### What this task involves
Word for word, set down the lines from the one that contains "You are a computer-use agent. Screen" through the final line of the data; no pictures belong in the copy.

### Provided records
* * * * * * *

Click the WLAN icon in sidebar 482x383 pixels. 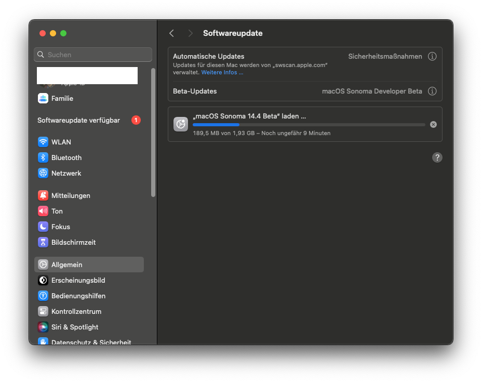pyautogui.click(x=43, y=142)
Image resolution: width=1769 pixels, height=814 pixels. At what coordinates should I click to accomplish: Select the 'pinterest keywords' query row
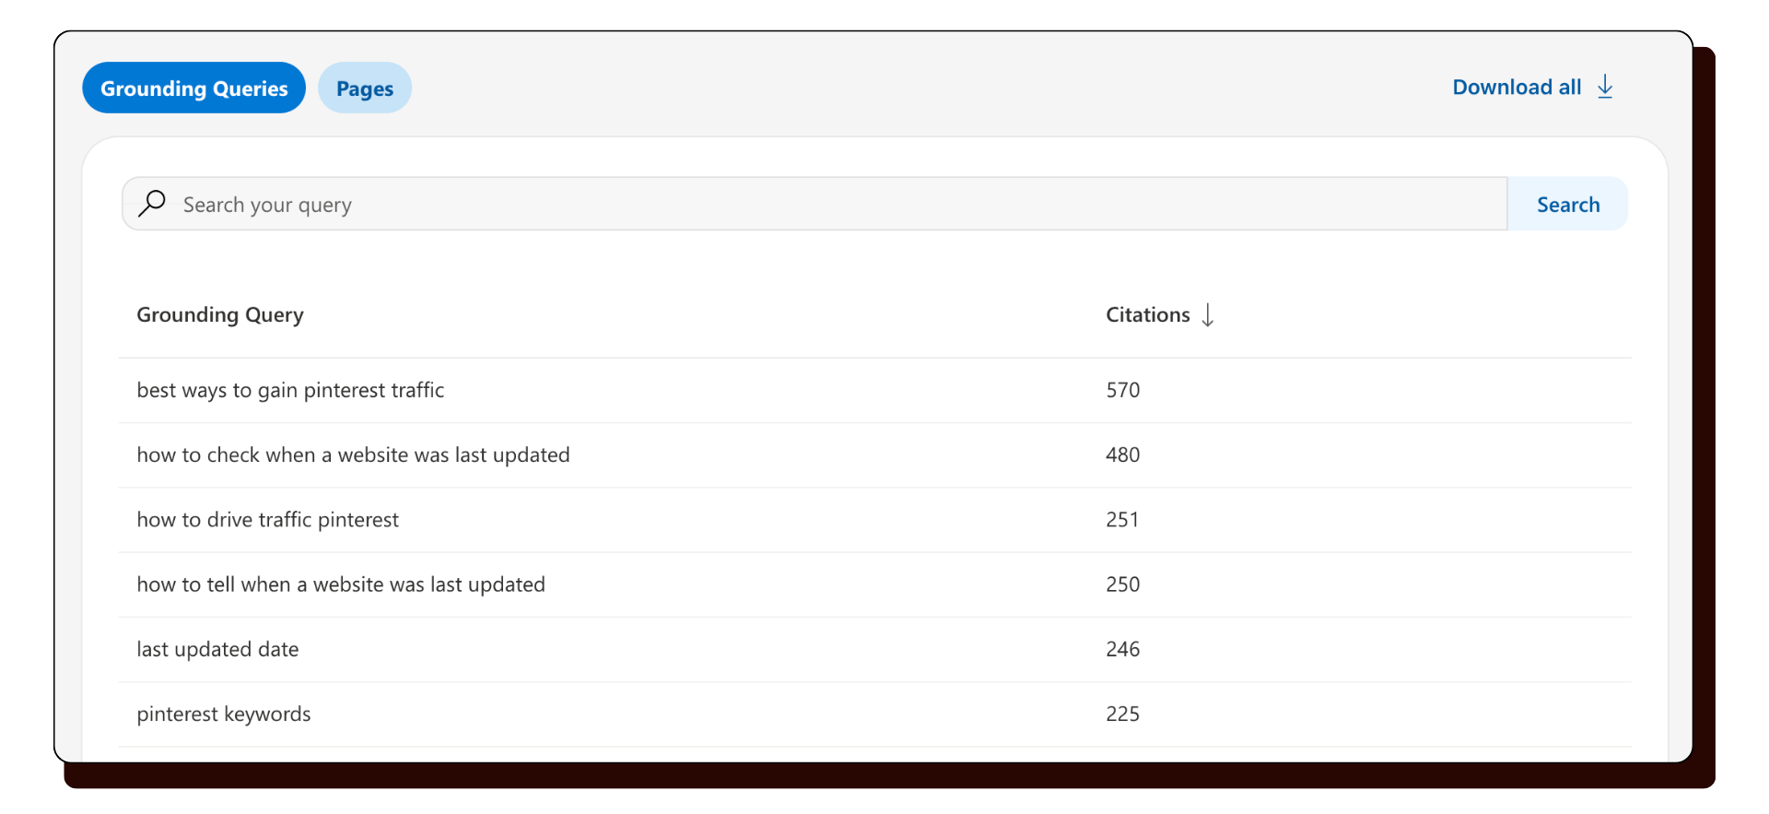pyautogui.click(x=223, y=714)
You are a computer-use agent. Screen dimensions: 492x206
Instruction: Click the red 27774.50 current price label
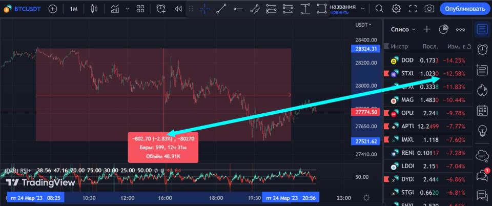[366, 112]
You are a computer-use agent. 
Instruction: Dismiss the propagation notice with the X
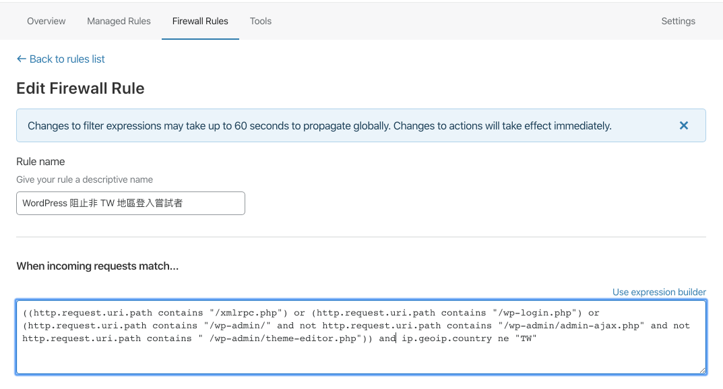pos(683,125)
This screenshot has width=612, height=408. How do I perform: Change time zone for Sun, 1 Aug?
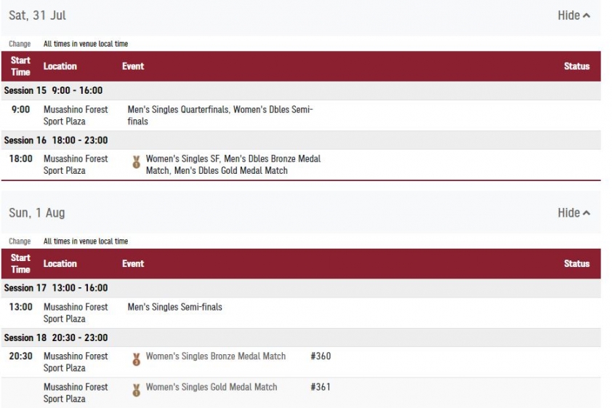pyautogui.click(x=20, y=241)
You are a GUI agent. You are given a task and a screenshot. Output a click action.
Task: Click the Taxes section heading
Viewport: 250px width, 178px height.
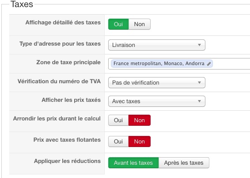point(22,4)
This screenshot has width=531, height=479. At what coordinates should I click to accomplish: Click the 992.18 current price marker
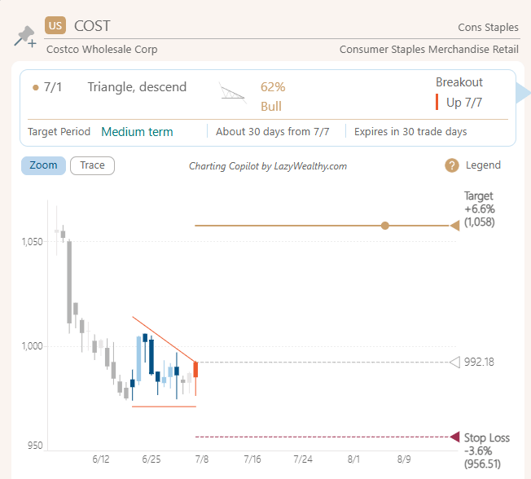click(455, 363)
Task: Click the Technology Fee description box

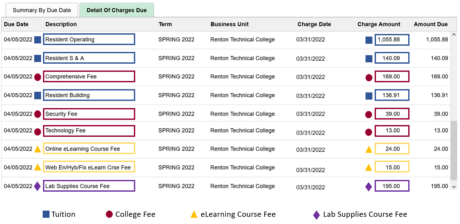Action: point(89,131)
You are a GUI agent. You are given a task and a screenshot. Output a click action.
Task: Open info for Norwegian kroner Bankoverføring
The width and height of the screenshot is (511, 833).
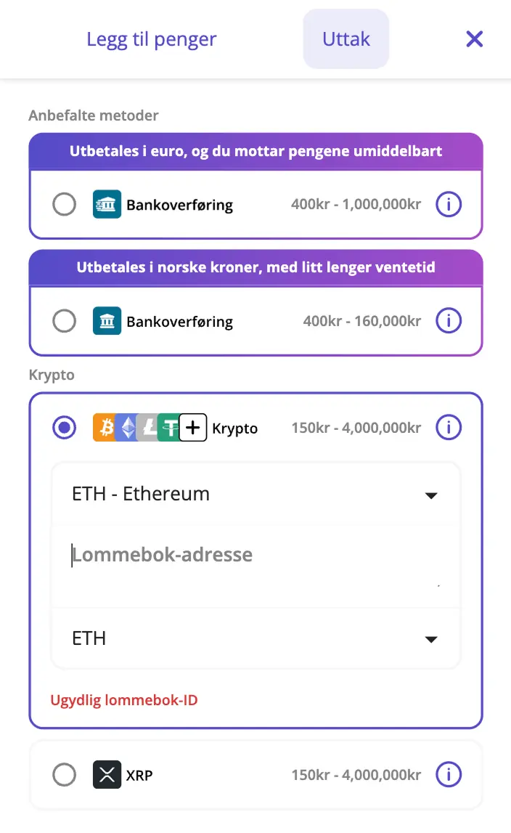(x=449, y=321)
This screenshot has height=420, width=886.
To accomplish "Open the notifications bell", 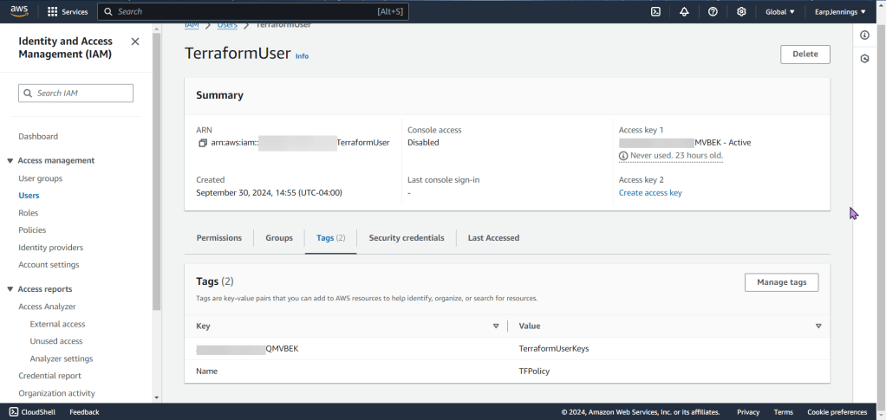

* * * * * * *

### Solution
You are a computer-use agent. Screen dimensions: 492x206
Instruction: Click the red 27774.50 current price label
[366, 112]
You are a computer-use agent. 
Instruction: Dismiss the propagation notice with the X
pos(683,125)
This screenshot has width=612, height=408. How do I perform: Change time zone for Sun, 1 Aug?
pyautogui.click(x=20, y=241)
You are a GUI agent. You are given a task and a screenshot. Output a click action.
Task: Click the Taxes section heading
Viewport: 250px width, 178px height.
point(22,4)
This screenshot has width=531, height=479. At what coordinates should I click to accomplish: Click the 992.18 current price marker
click(455, 363)
Task: Click the Technology Fee description box

Action: point(89,131)
You are a GUI agent. You are given a task and a screenshot. Output a click action.
Task: Open info for Norwegian kroner Bankoverføring
The width and height of the screenshot is (511, 833).
(x=449, y=321)
This screenshot has height=420, width=886.
To accomplish "Open the notifications bell", 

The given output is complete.